Kari Niedfeldt-Thomas is a Girl Scout alumna and 2013 Women of Distinction honoree. She’s the manager of the Mosaic Company Foundation, where her role is to coordinate the global giving program and build global NGO partnerships. She has been a leader in the nonprofit sector for over 18 years and loves working with organizations to identify opportunities in the areas of global food and water security.
What is your favorite memory from Girl Scouts?
I have many favorite memories of Girl Scouts. I joined Girl Scouts in 1974 as a first grader at Harry Spence Elementary School in Lacrosse, WI. I attended the weeklong camping opportunities and went swimming and hiking. I also enjoyed participating in day activities at Goose Island Camp. I eventually became a counselor, and at the same time a leader in my high school.
I also earned my Silver Award and Gold Award by taking on global food security and hunger issues. Our troop mobilized in the community to work on a number of projects relating to these topics. I think it’s interesting that my Gold Award Project was on global hunger and now I work on food security issues in my job. It has been a theme that has followed me throughout my career.
What is your biggest accomplishment?
One of my biggest professional accomplishments was leading the design and construction of the Paul and Sheila Wellstone Center for Community Building when I was working at Neighborhood House. It was a 93,000-square-foot community center with a $27.5 million project budget that was constructed to serve the multi-cultural community on the west side of St Paul. For this project, I had to bring together leaders from all over the community. It really enabled me to find a way to reach out from my comfort zone as a leader and be able to engage people in new ways.

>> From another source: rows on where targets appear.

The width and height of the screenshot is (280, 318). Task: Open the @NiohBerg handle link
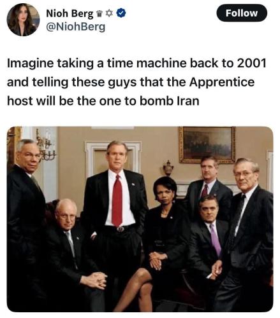click(x=76, y=27)
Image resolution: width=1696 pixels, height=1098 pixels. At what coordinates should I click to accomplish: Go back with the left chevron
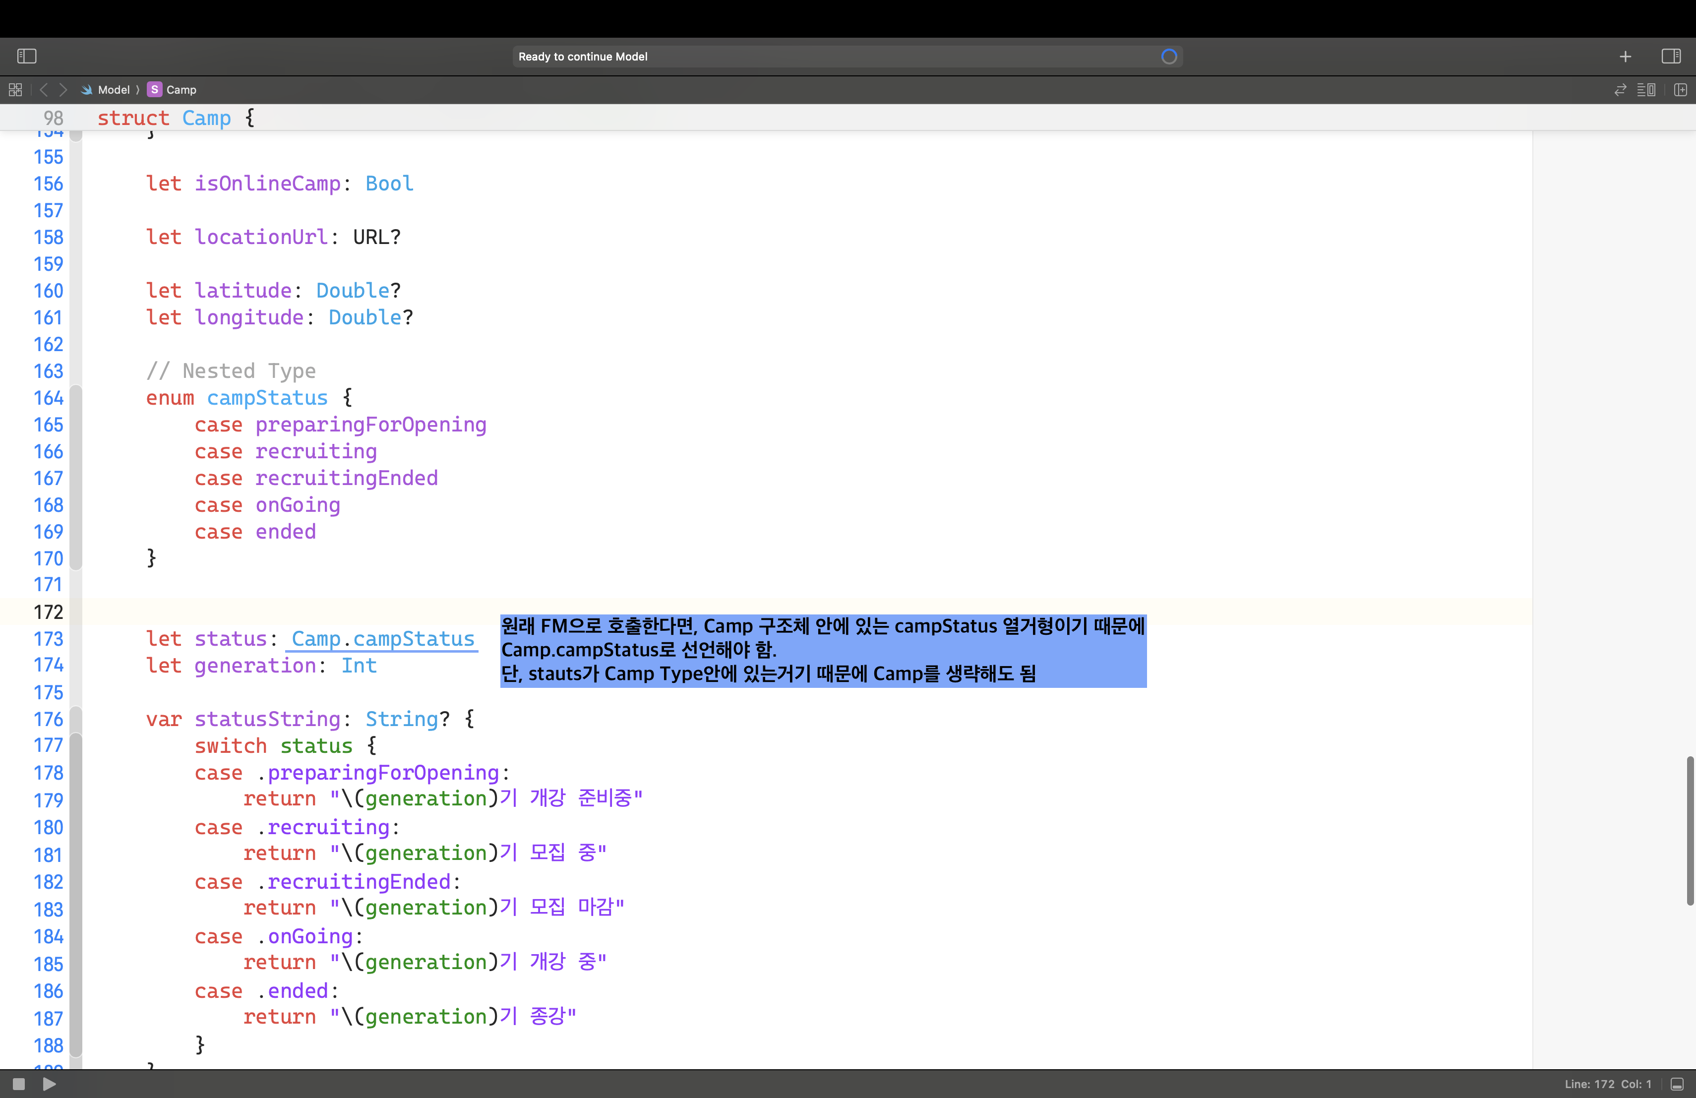(x=44, y=90)
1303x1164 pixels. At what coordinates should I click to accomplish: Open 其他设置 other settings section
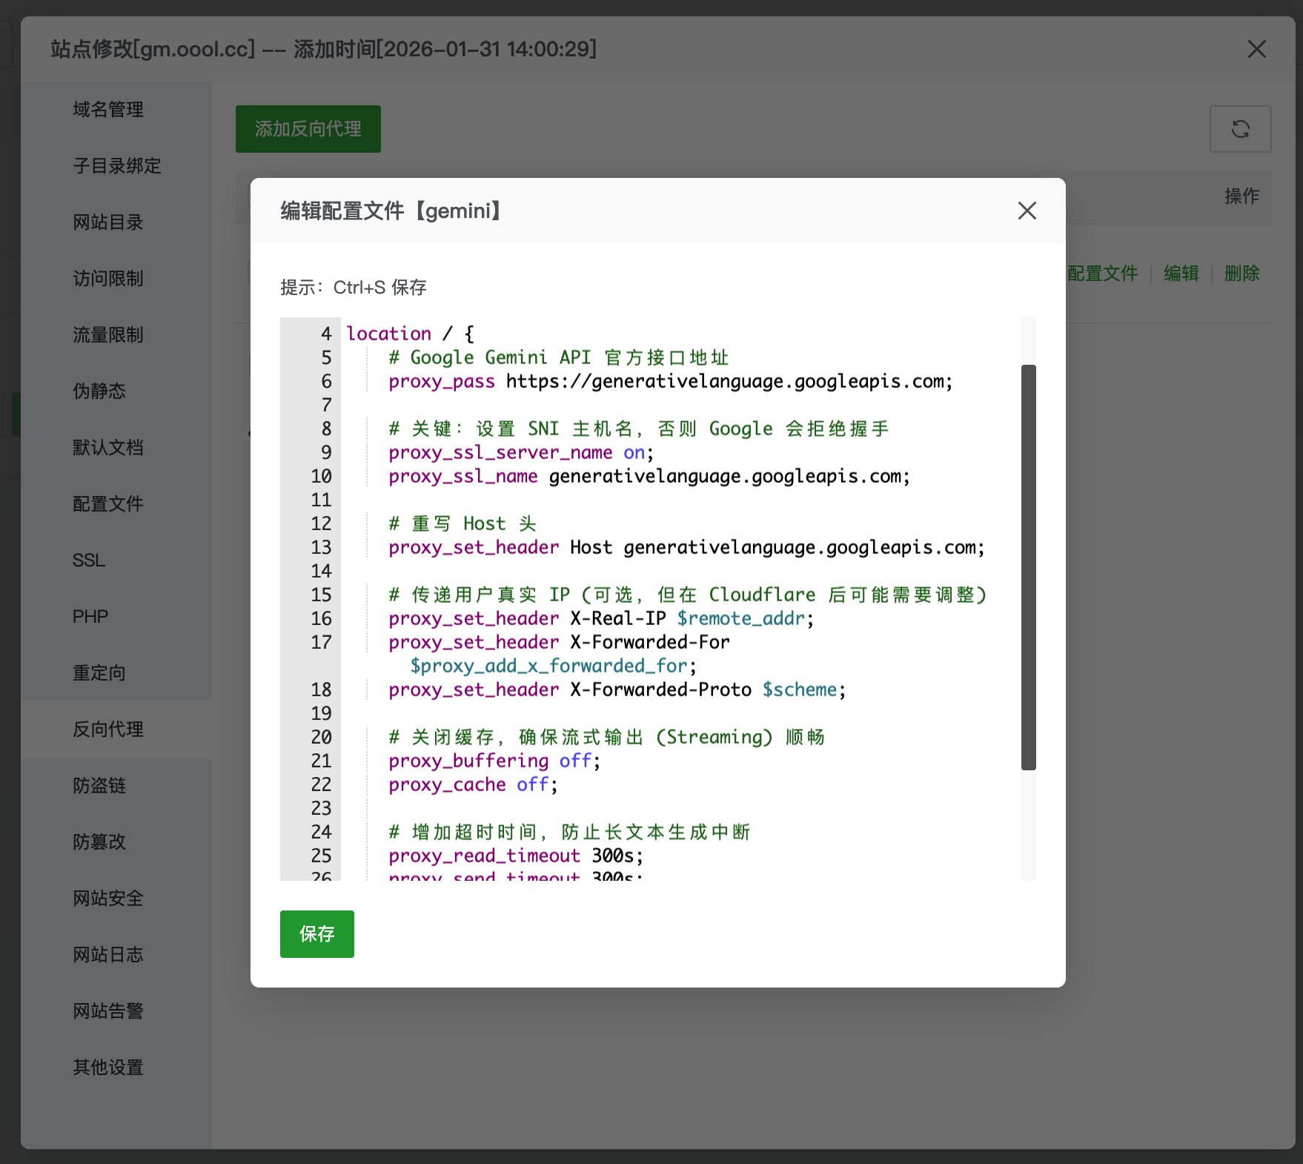[x=108, y=1068]
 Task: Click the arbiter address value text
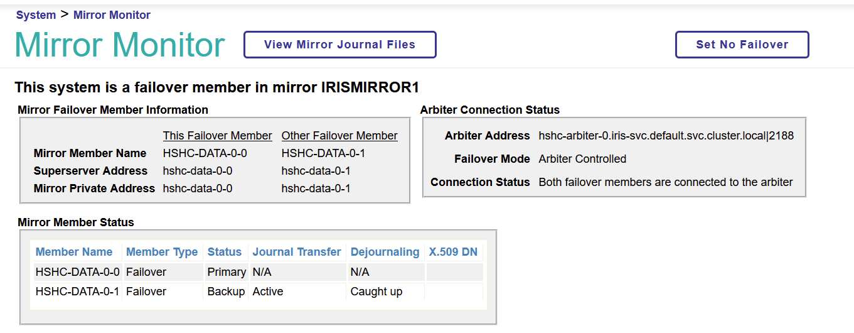point(666,136)
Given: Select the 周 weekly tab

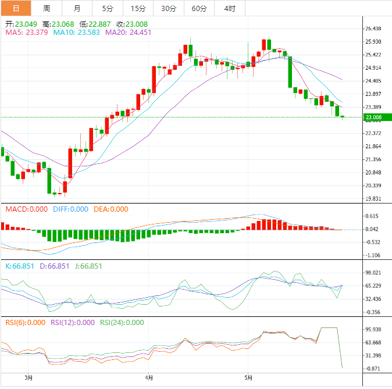Looking at the screenshot, I should tap(47, 8).
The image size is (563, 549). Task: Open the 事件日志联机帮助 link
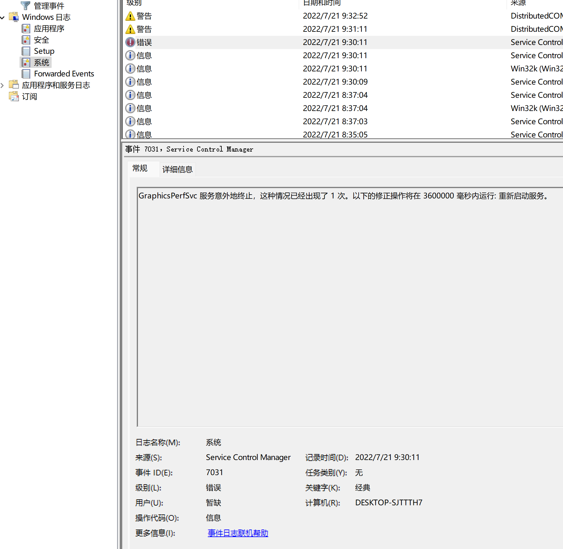(x=237, y=533)
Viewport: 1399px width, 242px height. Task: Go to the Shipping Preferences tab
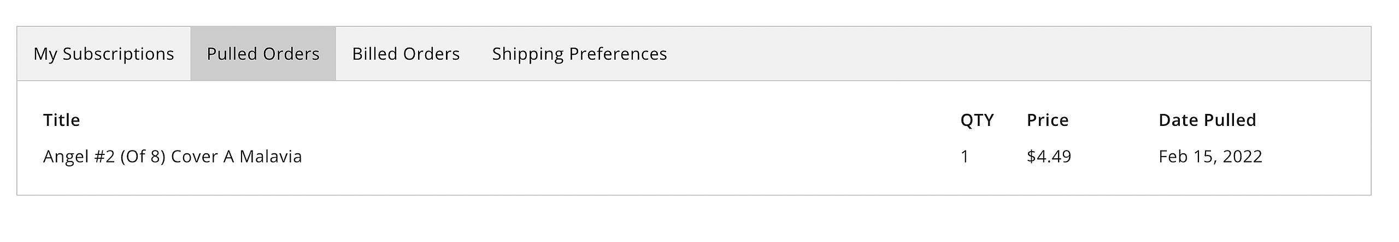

What does it take to be a leader?
Being a leader means listening to others and taking the time to hear what is important to them. It means looking at what the opportunities are and mobilizing people around a central vision. That is not always simple to do.
For a girl who thinks she can change the world, what is your advice?
I would tell her that she should go for it. Absolutely she can change the world. There is nothing holding any girl back from being able to do whatever she wants to do and make whatever difference she wants to make. She just has to put her mind to it, and she has to be able to encourage others around her to help follow that vision.
Why do you think Girl Scouts should reconnect with one another?
Lifelong friendships are important. Everyone in my troop is different. We are not the exact same person. We have different career paths and have different family lives. There is a shared experience that we all had with one another in our troop though, and we can draw on that. We can continually be there for each other. We’ve been there for each other through celebrations of weddings and of new children, and we’ve been there for each other for losses of family members and divorces. It’s wonderful to have people in your life who knew you when you were young—they appreciated you for who you were and they are glad to have you as you are today as a part of their life.